> [Prompt] Omit the pictures, then reproduce exactly the line bearing "Open the Select Agents user field" and every line after it up to and including the last line of the entries below.
━━━ Information provided
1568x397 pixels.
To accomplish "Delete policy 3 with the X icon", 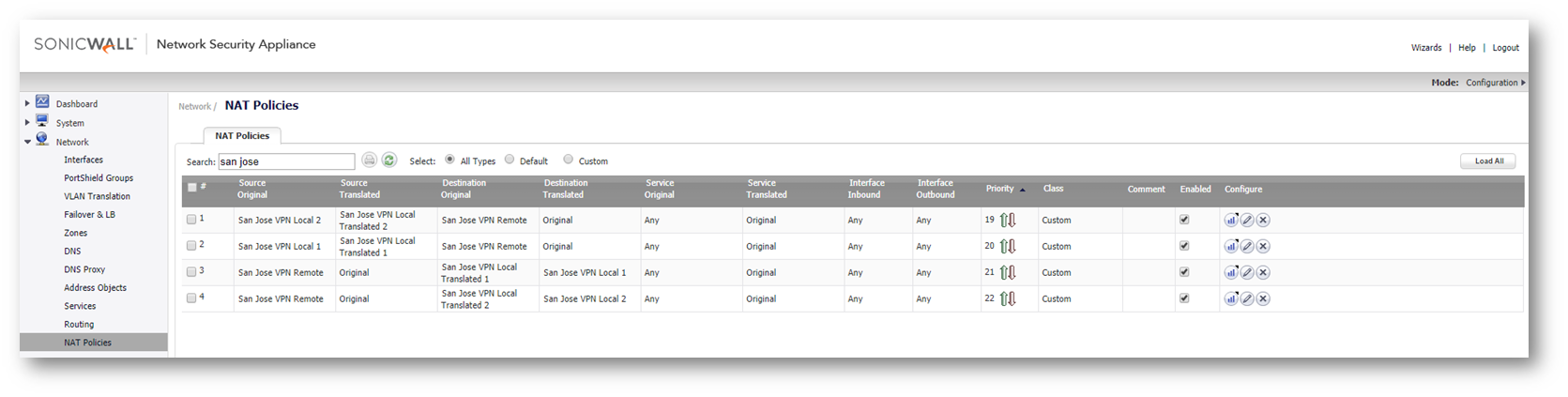I will [1263, 272].
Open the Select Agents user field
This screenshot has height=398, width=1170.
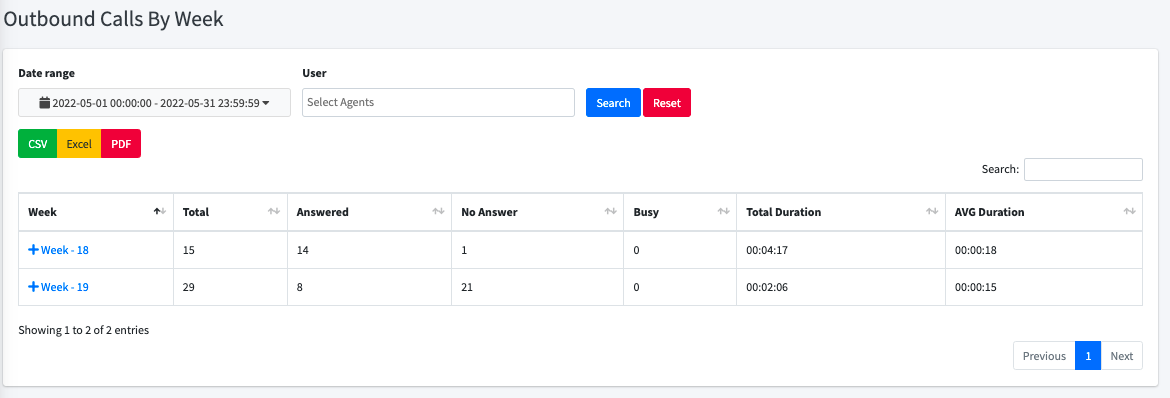point(438,102)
━━━━━━
> [Solution for this task]
Open the Select Agents user field
This screenshot has height=398, width=1170.
point(438,102)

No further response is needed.